Bei der Justizvollzugsanstalt Herford ist eine zunächst auf zwei Jahre befristete Vollzeitstelle als Busfahrer/in zu besetzen. Die Stelle ist der Entgeltgruppe 5 TV-L zugeordnet. Bei Vorliegen der laufbahn- und beamtenrechtlichen Voraussetzungen besteht zudem die Möglichkeit einer späteren Übernahme in das Beamtenverhältnis auf Widerruf in der Laufbahn des Allgemeinen Vollzugsdienstes (Laufbahngruppe 1, zweites Einstiegsamt).
Die regelmäßige wöchentliche Arbeitszeit beträgt 39,83 Stunden. Der Arbeitszeitrahmen erstreckt sich grundsätzlich auf die Tage von Montag bis Freitag in der Zeit von 5:30 Uhr bis 18:30 Uhr. Der überwiegende Teil der Arbeitszeit ist dabei an den Tagen Dienstag und Donnerstag (jeweils ca. 5:30 Uhr bis 18:30 Uhr) sowie Freitag (ca. 6:00 Uhr bis 17:00 Uhr) zu leisten.

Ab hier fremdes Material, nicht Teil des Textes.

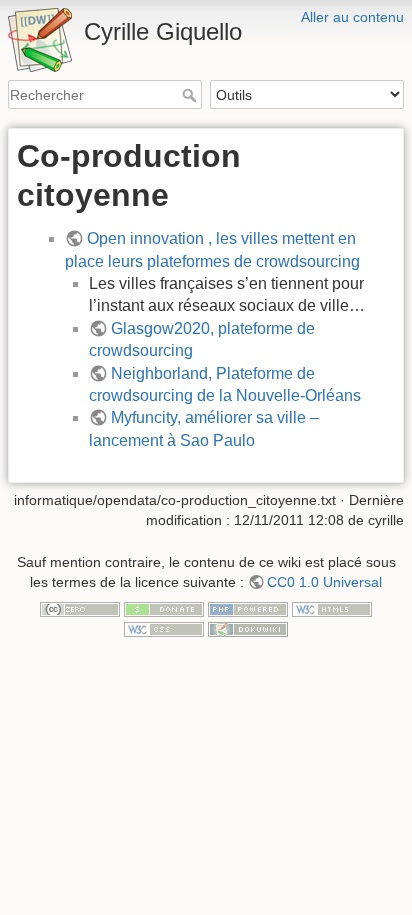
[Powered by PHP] (248, 608)
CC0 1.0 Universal (324, 582)
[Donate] (164, 608)
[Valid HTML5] (332, 608)
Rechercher (191, 95)
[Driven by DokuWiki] (248, 628)
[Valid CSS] (164, 628)
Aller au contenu (352, 17)
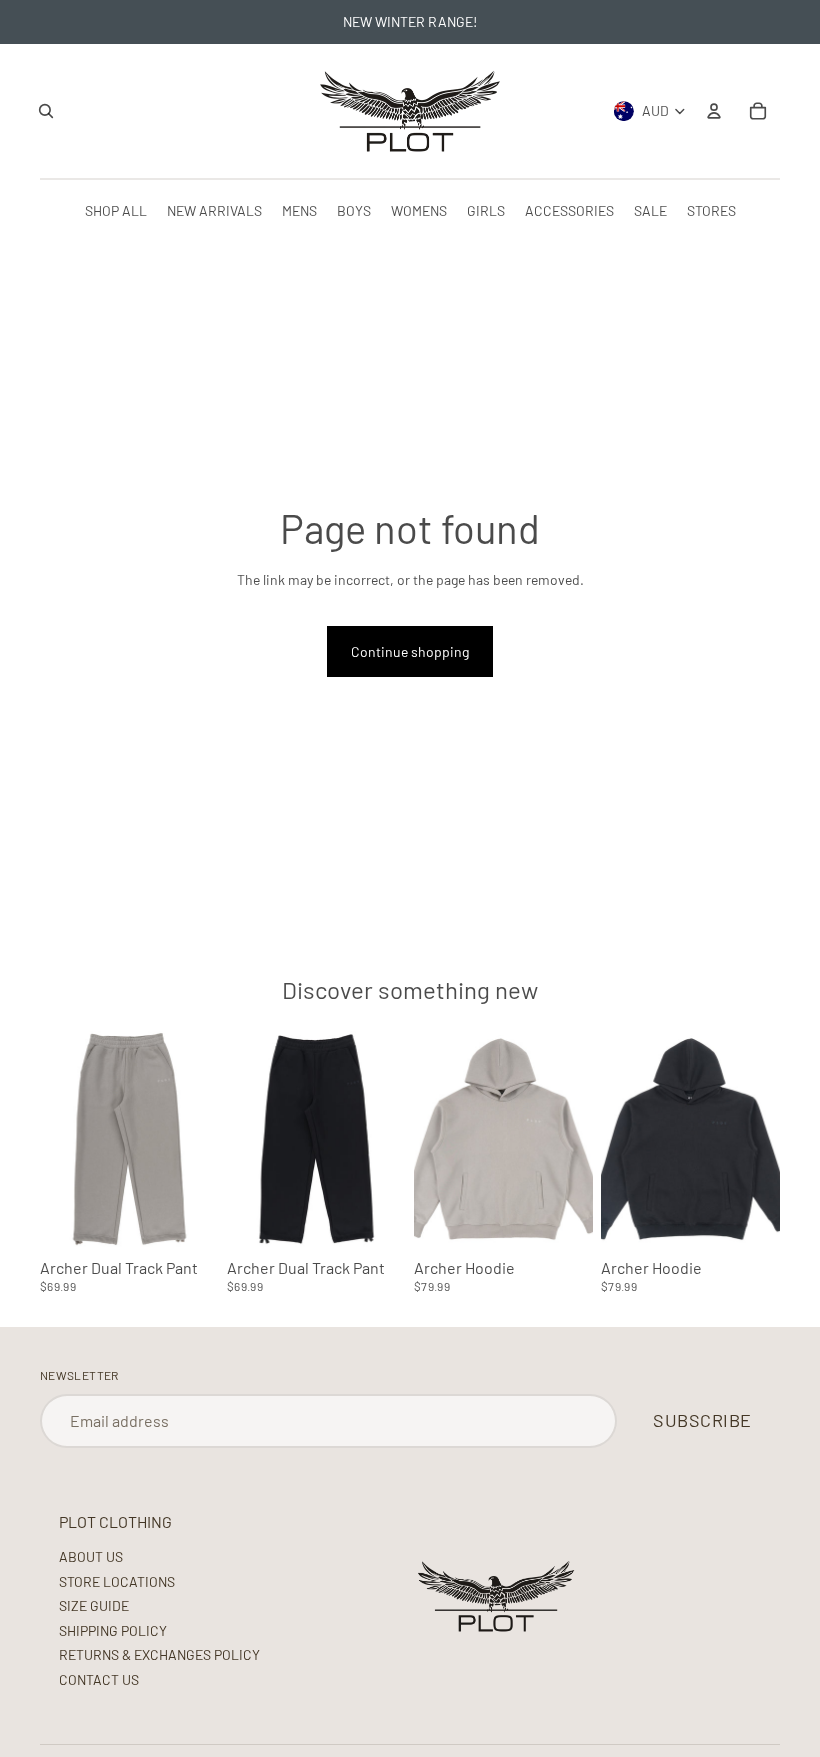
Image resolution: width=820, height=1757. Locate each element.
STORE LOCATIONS (117, 1581)
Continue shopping (410, 651)
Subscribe (702, 1420)
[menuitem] (116, 210)
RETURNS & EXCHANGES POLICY (159, 1654)
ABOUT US (91, 1556)
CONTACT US (99, 1679)
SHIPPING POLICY (113, 1630)
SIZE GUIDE (94, 1605)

Zu den Aufgaben gehören insbesondere:
- das Führen des Gefangenentransportomnibusses
- die Überprüfung des ordnungsgemäßen Zustands sowie der Fahrtüchtigkeit des Fahrzeugs vor Fahrtantritt
- das Führen des Fahrten- sowie des Nachsendebuchs
- das Verwalten und das Dokumentieren des Gepäcks in den Anstalten sowie das Be- und Entladen des Fahrzeugs
- während der Beifahrerzeit Pflege des Kontakts zu anderen Umläufen und den Anstalten
- gegebenenfalls die Wagenpflege inklusive des Führens des Buchwerks
- gegebenenfalls die Verantwortung für das Beladen des Lkw mit der für den Wäschetransport am Dienstag vorgesehenen Wäsche übernehmen
Die/der Mitarbeiter/in verfügt über
- eine gültige Fahrerlaubnis der Klasse D
- wünschenswert wäre zusätzlich eine gültige Fahrerlaubnis der Klasse C
Die/der Mitarbeiter/in
- besitzt eine sehr gute Team- und Kommunikationsfähigkeit
- verfügt über Einsatzbereitschaft und Belastbarkeit
- erklärt sich zu flexiblen Arbeitszeiten bereit
- ist konfliktfähig, zuverlässig und verschwiegen
Dann freuen wir uns auf Ihre Bewerbung mit einem aussagekräftigen Anschreiben, einem lückenlosen tabellarischen Lebenslauf sowie den nachstehenden Unterlagen:
- Nachweise der beruflichen Qualifikationen
- Nachweis über den Besitz der Führerscheinklasse D und ggf. C
- Arbeitszeugnisse über bisherige Beschäftigungen seit der Schulentlassung
- Erklärung über Schulden
- Erklärung über Straftaten
- Einverständniserklärung zur Akteneinsicht
- Einverständniserklärung zur Einholung von Auskünften nach § 41 Abs. 1 Nr. 1 BZRG
- Einverständniserklärung zur Aufbewahrung der Unterlagen
Das Land Nordrhein-Westfalen fördert die berufliche Entwicklung von Frauen. Bewerbungen von Frauen sind daher ausdrücklich erwünscht. In den Bereichen, in denen Frauen unterrepräsentiert sind, werden sie bei gleicher Eignung, Befähigung und fachlicher Leistung nach Maßgaben des Landesgleichstellungsgesetztes bevorzugt berücksichtigt, sofern nicht in der Person eines Mitbewerbers liegende Gründe überwiegen.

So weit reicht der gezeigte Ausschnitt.